Antidepressants Have Significant Effect in Adults with Major Depression

March 7, 2018

By Lorraine L. Janeczko

NEW YORK (Reuters Health) - Antidepressants are statistically significantly more effective than placebo in adults with major depression, according to a massive systematic review and network meta-analysis.

"All antidepressants were more efficacious than placebo in adults with major depressive disorder. Smaller differences between active drugs were found when placebo-controlled trials were included in the analysis, whereas there was more variability in efficacy and acceptability in head-to-head trials," Dr. Andrea Cipriani of the University of Oxford, in the U.K., and colleagues write in The Lancet, online February 21.

"These results should serve evidence-based practice and inform patients, physicians, guideline developers, and policy makers on the relative merits of the different antidepressants," they advise.

Dr. Cipriani and colleagues searched bibliographic databases from their inception to January of 2016 to compare and rank 21 antidepressants for the acute treatment of adults with unipolar major depressive disorder. They also searched the websites of drug regulators and contacted drugmakers for supplemental information.

They excluded quasi-randomized trials; trials that were incomplete or included 20% or more of participants with bipolar disorder, psychotic depression, or treatment-resistant depression; and patients with a serious concurrent medical illness.

Of the 28,552 citations they identified, they included 522 trials with a total of more than 116,000 participants in their analyses. All the antidepressants studied had significantly higher response rates than placebo, with odd ratios (ORs) ranging from 1.37 for reboxetine to 2.13 for amitriptyline.

However, the effect sizes were “mostly modest,” the researchers write. They do not address the clinical significance of the effects.

Only agomelatine (OR, 0.84) and fluoxetine (OR, 0.88) had significantly fewer dropouts than placebo, while clomipramine had more dropouts than placebo (OR, 1.30).

Considering all the trials, the differences in antidepressant ORs ranged from 1.15 to 1.55 for efficacy and from 0.64 to 0.83 for acceptability. In the head-to-head studies, agomelatine, amitriptyline, escitalopram, mirtazapine, paroxetine, venlafaxine and vortioxetine were more effective than other antidepressants (ORs ranged from 1.19 to 1.96). By contrast, fluoxetine, fluvoxamine, reboxetine, and trazodone were the least effective (ORs ranged from 0.51 to 0.84).

Agomelatine, citalopram, escitalopram, fluoxetine, sertraline and vortioxetine were tolerated better than the other antidepressants (ORs ranged from 0.43 to 0.77), while amitriptyline, clomipramine, duloxetine, fluvoxamine, reboxetine, trazodone and venlafaxine had the highest dropout rates (ORs ranged from 1.30 to 2.32).

Overall, 46 (9%) of the 522 trials were rated as having high risk of bias, 380 (73%) trials as having moderate risk of bias, and 96 (18%) as having low risk. The certainty of evidence ranged from moderate to very low.

#### Assignment
Could you extend the article on antidepressants in adults with major depression, starting after its last sentence?

#### Recorded information
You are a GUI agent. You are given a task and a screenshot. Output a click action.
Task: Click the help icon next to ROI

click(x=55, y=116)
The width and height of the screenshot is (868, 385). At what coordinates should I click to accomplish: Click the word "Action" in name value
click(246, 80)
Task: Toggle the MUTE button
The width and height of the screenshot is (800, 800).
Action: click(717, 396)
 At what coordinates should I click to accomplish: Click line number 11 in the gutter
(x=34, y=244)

...

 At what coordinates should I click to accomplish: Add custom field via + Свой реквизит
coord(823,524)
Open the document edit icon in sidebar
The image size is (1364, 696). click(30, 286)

#### Written reply
"The findings from this network meta-analysis represent the most comprehensive currently available evidence base to guide the initial choice about pharmacological treatment for acute major depressive disorder in adults," the authors write.

But they caution, "All statements comparing the merits of one antidepressant with another must be tempered by the potential limitations of the methodology, the complexity of specific patient populations, and the uncertainties that might result from choice of dose or treatment setting. We hope that these results will assist in shared decision making between patients, carers, and their clinicians.

Dr. Sagar V. Parikh, a professor of psychiatry at the University of Michigan, in Ann Arbor, told Reuters Health by email that the findings that some antidepressants work a bit better than others confirms clinical experience.

"It is interesting to see an old antidepressant, amitriptyline, make the list, and surprising to see sertraline and duloxetine not make the list. The continued difference versus placebo was reassuring given the huge number of studies and the fact that unpublished data were included," he said.

"Antidepressants are among the most commonly prescribed medications, so we always need to keep close watch on efficacy, safety, and tolerability," advised Dr. Parikh, who co-authored an editorial about the study. "More clinicians should ask patients if they want to start with a slightly stronger drug, or need to choose a drug that may be more tolerable. These findings help doctors and patients engage more easily in shared decision making."

"These findings were entirely based on results after 8 weeks of treatment. If something is better at 8 weeks, is it still better at 6 months or a year? No studies answer that very important question," he noted.

Dr. Cipriani was not available for comments by publication time.

The National Institute for Health Research (NIHR) Oxford Health Biomedical Research Centre and the Japan Society for the Promotion of Science funded the study. Several authors reported financial relationships with pharmaceutical companies that manufacture antidepressants.


Lancet 2018.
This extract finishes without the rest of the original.